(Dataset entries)
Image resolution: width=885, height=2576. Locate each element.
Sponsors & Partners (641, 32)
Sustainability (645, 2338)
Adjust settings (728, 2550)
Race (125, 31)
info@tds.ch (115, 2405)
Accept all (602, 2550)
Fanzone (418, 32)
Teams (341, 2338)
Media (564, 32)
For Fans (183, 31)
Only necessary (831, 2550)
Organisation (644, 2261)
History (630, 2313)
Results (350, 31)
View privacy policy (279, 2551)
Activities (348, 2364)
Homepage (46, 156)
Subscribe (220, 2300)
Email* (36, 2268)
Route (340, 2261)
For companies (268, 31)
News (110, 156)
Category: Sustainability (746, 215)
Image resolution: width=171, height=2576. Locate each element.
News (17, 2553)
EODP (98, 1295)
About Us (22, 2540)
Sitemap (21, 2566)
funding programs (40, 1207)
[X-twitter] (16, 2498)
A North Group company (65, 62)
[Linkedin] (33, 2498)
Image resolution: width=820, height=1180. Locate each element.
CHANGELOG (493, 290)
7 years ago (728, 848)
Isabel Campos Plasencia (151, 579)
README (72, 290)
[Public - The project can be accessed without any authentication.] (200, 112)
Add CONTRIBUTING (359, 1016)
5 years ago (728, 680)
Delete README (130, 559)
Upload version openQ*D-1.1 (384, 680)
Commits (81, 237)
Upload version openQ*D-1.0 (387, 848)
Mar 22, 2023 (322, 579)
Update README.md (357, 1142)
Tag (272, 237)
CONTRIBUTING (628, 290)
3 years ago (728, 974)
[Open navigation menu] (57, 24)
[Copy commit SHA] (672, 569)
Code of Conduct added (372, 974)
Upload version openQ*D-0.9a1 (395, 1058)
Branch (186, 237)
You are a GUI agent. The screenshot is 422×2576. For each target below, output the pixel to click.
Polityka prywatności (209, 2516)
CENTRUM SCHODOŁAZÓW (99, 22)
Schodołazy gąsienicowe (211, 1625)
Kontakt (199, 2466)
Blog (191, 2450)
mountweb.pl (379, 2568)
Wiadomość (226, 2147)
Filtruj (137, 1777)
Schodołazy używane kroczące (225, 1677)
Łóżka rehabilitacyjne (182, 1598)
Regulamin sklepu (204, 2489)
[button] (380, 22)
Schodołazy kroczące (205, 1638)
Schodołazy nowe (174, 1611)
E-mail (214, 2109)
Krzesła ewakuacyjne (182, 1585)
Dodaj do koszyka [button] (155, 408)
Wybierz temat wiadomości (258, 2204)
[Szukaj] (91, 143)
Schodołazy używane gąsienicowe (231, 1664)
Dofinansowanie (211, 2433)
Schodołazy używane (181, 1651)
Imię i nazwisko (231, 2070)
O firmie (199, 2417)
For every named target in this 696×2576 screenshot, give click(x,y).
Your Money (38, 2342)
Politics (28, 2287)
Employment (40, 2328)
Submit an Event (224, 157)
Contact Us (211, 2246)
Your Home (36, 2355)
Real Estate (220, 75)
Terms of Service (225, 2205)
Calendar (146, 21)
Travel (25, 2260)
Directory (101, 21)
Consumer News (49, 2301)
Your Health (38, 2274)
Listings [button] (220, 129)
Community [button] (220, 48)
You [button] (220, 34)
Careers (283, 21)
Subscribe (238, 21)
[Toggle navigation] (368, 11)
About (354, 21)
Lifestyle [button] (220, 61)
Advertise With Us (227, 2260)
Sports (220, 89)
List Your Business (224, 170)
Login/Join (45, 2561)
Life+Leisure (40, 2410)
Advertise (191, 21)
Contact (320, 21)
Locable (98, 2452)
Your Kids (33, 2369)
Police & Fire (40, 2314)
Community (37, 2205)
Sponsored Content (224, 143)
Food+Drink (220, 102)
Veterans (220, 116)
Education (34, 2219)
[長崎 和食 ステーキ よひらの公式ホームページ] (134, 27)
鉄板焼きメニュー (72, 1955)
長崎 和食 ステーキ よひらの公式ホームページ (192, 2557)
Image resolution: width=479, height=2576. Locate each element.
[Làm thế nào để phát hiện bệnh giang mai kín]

▸ **WHAT IS REQUIRED**: Every record above needs to be repeated word for word.

▸ **RESPONSE TO THE EXERCISE**:
Image resolution: width=885, height=2576. Locate each element.
Sponsors & Partners (641, 32)
Sustainability (645, 2338)
Adjust settings (728, 2550)
Race (125, 31)
info@tds.ch (115, 2405)
Accept all (602, 2550)
Fanzone (418, 32)
Teams (341, 2338)
Media (564, 32)
For Fans (183, 31)
Only necessary (831, 2550)
Organisation (644, 2261)
History (630, 2313)
Results (350, 31)
View privacy policy (279, 2551)
Activities (348, 2364)
Homepage (46, 156)
Subscribe (220, 2300)
Email* (36, 2268)
Route (340, 2261)
For companies (268, 31)
News (110, 156)
Category: Sustainability (746, 215)
Image resolution: width=171, height=2576. Locate each element.
News (17, 2553)
EODP (98, 1295)
About Us (22, 2540)
Sitemap (21, 2566)
funding programs (40, 1207)
[X-twitter] (16, 2498)
A North Group company (65, 62)
[Linkedin] (33, 2498)
Image resolution: width=820, height=1180. Locate each element.
CHANGELOG (493, 290)
7 years ago (728, 848)
Isabel Campos Plasencia (151, 579)
README (72, 290)
[Public - The project can be accessed without any authentication.] (200, 112)
Add CONTRIBUTING (359, 1016)
5 years ago (728, 680)
Delete README (130, 559)
Upload version openQ*D-1.1 (384, 680)
Commits (81, 237)
Upload version openQ*D-1.0 (387, 848)
Mar 22, 2023 (322, 579)
Update README.md (357, 1142)
Tag (272, 237)
CONTRIBUTING (628, 290)
3 years ago (728, 974)
[Open navigation menu] (57, 24)
[Copy commit SHA] (672, 569)
Code of Conduct added (372, 974)
Upload version openQ*D-0.9a1 (395, 1058)
Branch (186, 237)
You are a GUI agent. The screenshot is 422×2576. For each target below, output the pixel to click.
Polityka prywatności (209, 2516)
CENTRUM SCHODOŁAZÓW (99, 22)
Schodołazy gąsienicowe (211, 1625)
Kontakt (199, 2466)
Blog (191, 2450)
mountweb.pl (379, 2568)
Wiadomość (226, 2147)
Filtruj (137, 1777)
Schodołazy używane kroczące (225, 1677)
Łóżka rehabilitacyjne (182, 1598)
Regulamin sklepu (204, 2489)
[button] (380, 22)
Schodołazy kroczące (205, 1638)
Schodołazy nowe (174, 1611)
E-mail (214, 2109)
Krzesła ewakuacyjne (182, 1585)
Dodaj do koszyka [button] (155, 408)
Wybierz temat wiadomości (258, 2204)
[Szukaj] (91, 143)
Schodołazy używane gąsienicowe (231, 1664)
Dofinansowanie (211, 2433)
Schodołazy używane (181, 1651)
Imię i nazwisko (231, 2070)
O firmie (199, 2417)
For every named target in this 696×2576 screenshot, give click(x,y).
Your Money (38, 2342)
Politics (28, 2287)
Employment (40, 2328)
Submit an Event (224, 157)
Contact Us (211, 2246)
Your Home (36, 2355)
Real Estate (220, 75)
Terms of Service (225, 2205)
Calendar (146, 21)
Travel (25, 2260)
Directory (101, 21)
Consumer News (49, 2301)
Your Health (38, 2274)
Listings [button] (220, 129)
Community [button] (220, 48)
You [button] (220, 34)
Careers (283, 21)
Subscribe (238, 21)
[Toggle navigation] (368, 11)
About (354, 21)
Lifestyle [button] (220, 61)
Advertise With Us (227, 2260)
Sports (220, 89)
List Your Business (224, 170)
Login/Join (45, 2561)
Life+Leisure (40, 2410)
Advertise (191, 21)
Contact (320, 21)
Locable (98, 2452)
Your Kids (33, 2369)
Police & Fire (40, 2314)
Community (37, 2205)
Sponsored Content (224, 143)
Food+Drink (220, 102)
Veterans (220, 116)
Education (34, 2219)
[長崎 和食 ステーキ よひらの公式ホームページ] (134, 27)
鉄板焼きメニュー (72, 1955)
長崎 和食 ステーキ よひらの公式ホームページ (192, 2557)
Image resolution: width=479, height=2576. Locate each element.
[Làm thế nào để phát hiện bệnh giang mai kín]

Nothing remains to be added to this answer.